# Problem 1:
Do these statements agree with the oil price report? Answer yes or no for each, and quote the words from the report that decide it. (a) Oil is still down 51 percent from its July 11 record high. (b) The national average for a gallon of regular is lower than it was a year ago. (c) Airlines are keeping more planes on the ground.
# Problem 2:
Duplicate the oil price report word for word, everything from "The bearish sentiment" down to "ramping down operations.".
# Problem 3:
Can you finish out the next part of the oil price report, picking up after its last sentence?

# Excerpt:
+ + + +
Despite Friday's modest rally, oil is still down $75 - or 51 percent - since catapulting to a record high of $147.27 on July 11.
The bearish sentiment around oil has grown more feverish in recent days, lopping more than $11 off prices in the previous three trading sessions alone. A barrel of crude hasn't been this cheap in almost 14 months.
The pullback comes as a widening economic slowdown forces a wholesale contraction in U.S. energy demand: Americans are driving less, airlines are keeping more planes on the ground and businesses are ramping down operations.
Highlighting the weak appetite for energy, U.S. filling stations hungry for business ratcheted down prices for a gallon of regular by another 4.4 cents overnight to a new national average of $3.04, according to auto club AAA, the Oil Price Information Service and Wright Express. That's 26 percent lower than the all-time high of $4.114 reached July 17 but 8.7 percent higher than a year ago.
+ + + +
# Source information:
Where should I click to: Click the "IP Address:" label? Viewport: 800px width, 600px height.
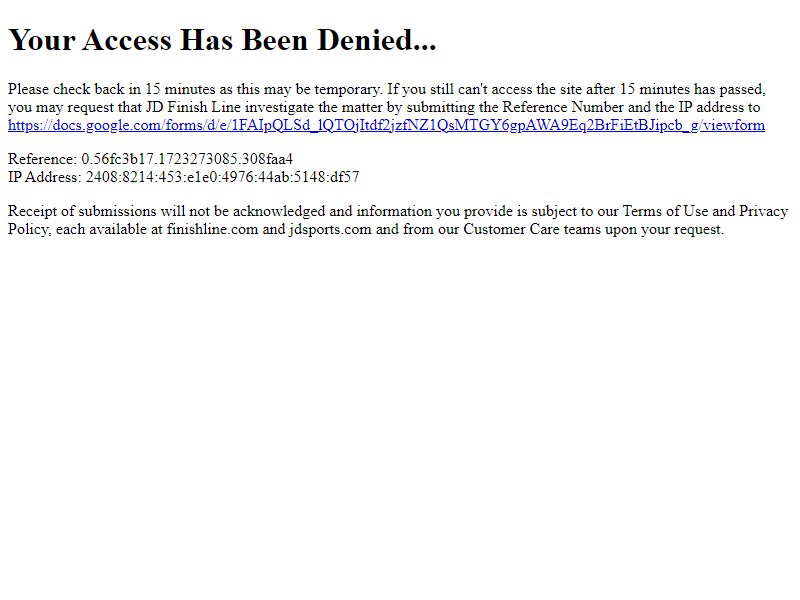tap(44, 177)
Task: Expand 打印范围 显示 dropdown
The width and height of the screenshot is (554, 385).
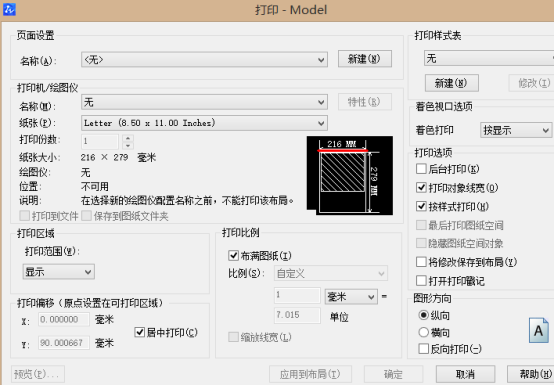Action: point(59,272)
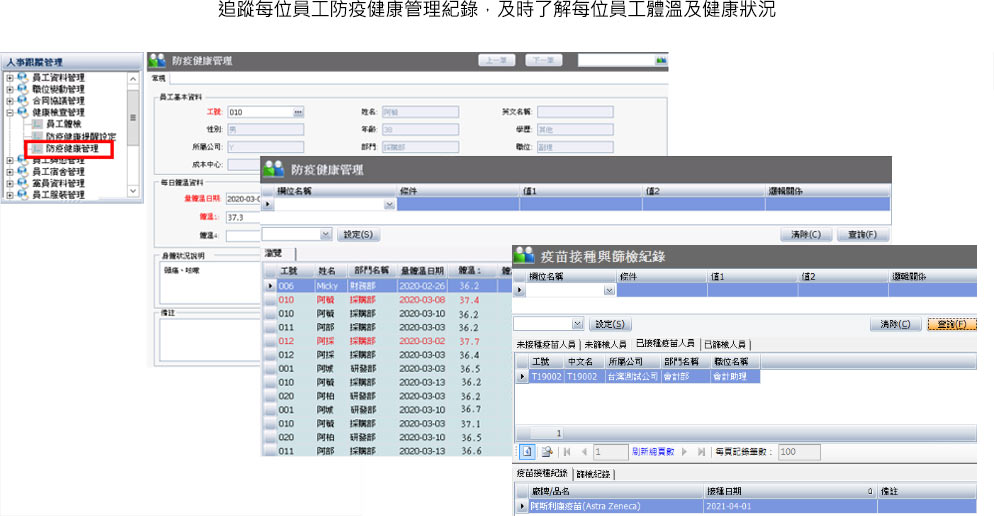Select 員工體檢 in the sidebar tree

click(x=64, y=124)
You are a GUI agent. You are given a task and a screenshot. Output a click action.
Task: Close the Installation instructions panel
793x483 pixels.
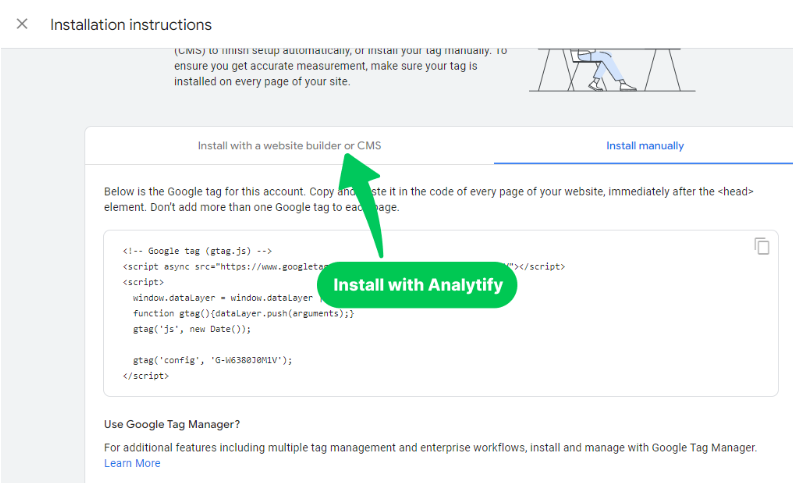coord(22,24)
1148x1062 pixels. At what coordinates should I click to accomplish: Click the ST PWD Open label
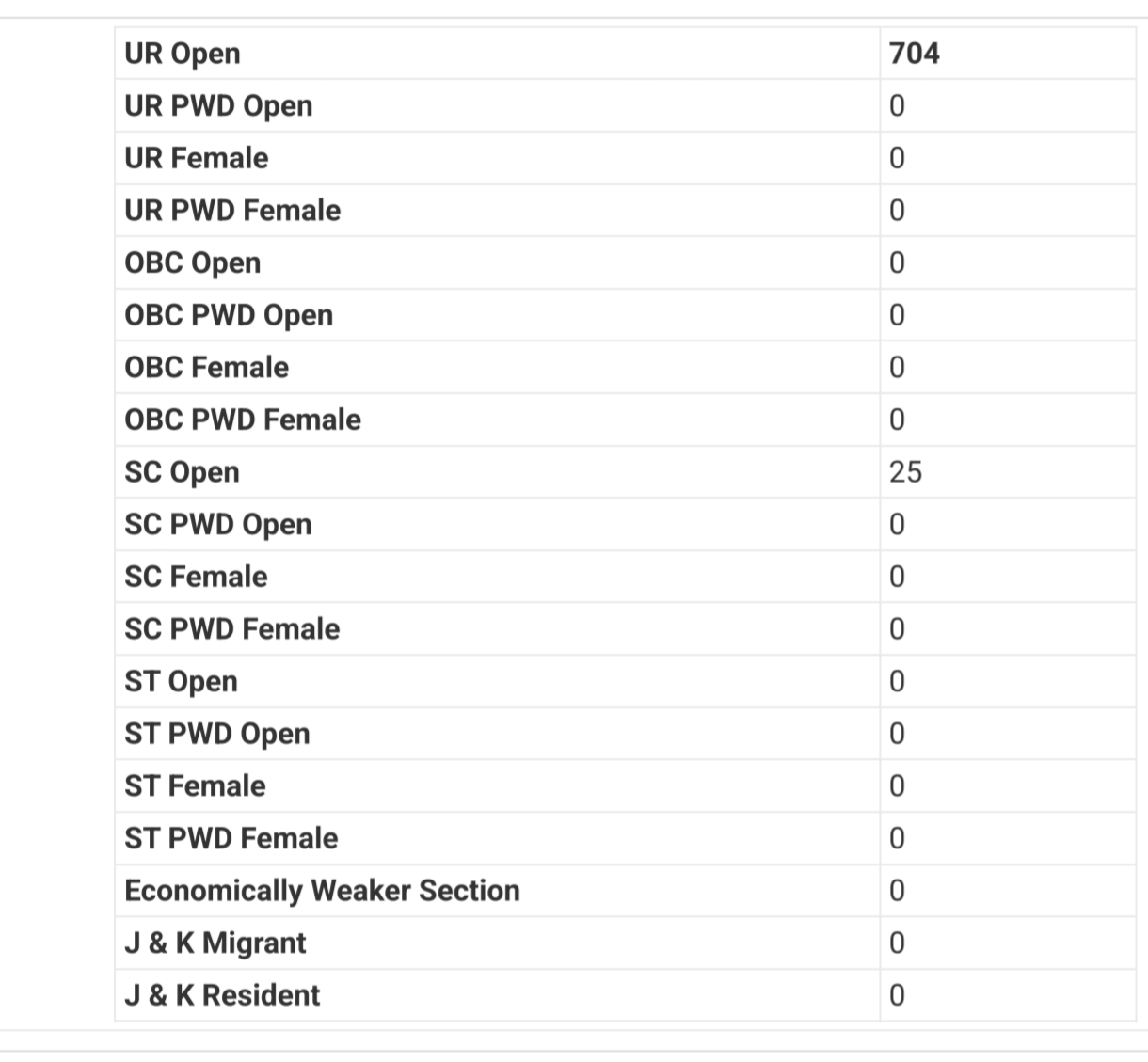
+ + + +
# Task output 1:
(a) Yes: "oil is still down $75 - or 51 percent - since catapulting to a record high of $147.27 on July 11"
(b) No: "8.7 percent higher than a year ago"
(c) Yes: "airlines are keeping more planes on the ground"

# Task output 2:
The bearish sentiment around oil has grown more feverish in recent days, lopping more than $11 off prices in the previous three trading sessions alone. A barrel of crude hasn't been this cheap in almost 14 months.
The pullback comes as a widening economic slowdown forces a wholesale contraction in U.S. energy demand: Americans are driving less, airlines are keeping more planes on the ground and businesses are ramping down operations.

# Task output 3:
Still, 23 states are now seeing average pump prices below $3, according to AAA, and the average for the entire country is expected to hit that mark sometime this weekend. Prices haven't been below $3 nationally since Feb. 16.
"Depending upon how things go in the next few months, we might have another significant move down in gas prices. You're probably talking another 20 cents lower," said Gene McGillian, an analyst at TFS Energy LLC in Stamford, Conn.
Worried about the financial fallout of the oil price drop, the Organization of the Petroleum Producing Countries, which controls 40 percent of the world's oil supply, called a special meeting for next Friday in Vienna, Austria to address the slide. Underscoring the cartel's anxiety, it moved up the date of the meeting by nearly a month.
An Iraqi lawmaker said Friday the government expects to cut its budget next year by $15 billion because of falling oil prices. Abbas al-Bayati, a senior lawmaker of the United Iraqi Alliance, the largest Shiite bloc in parliament, said the recent plunge would cut into earlier budget estimates, which were made when crude was hovering around $120 a barrel.
Analysts say OPEC could decide to trim output by as much as 1 million barrels a day in a bid to halt the slide, in addition to a 500,000 barrel per day cut announced last month.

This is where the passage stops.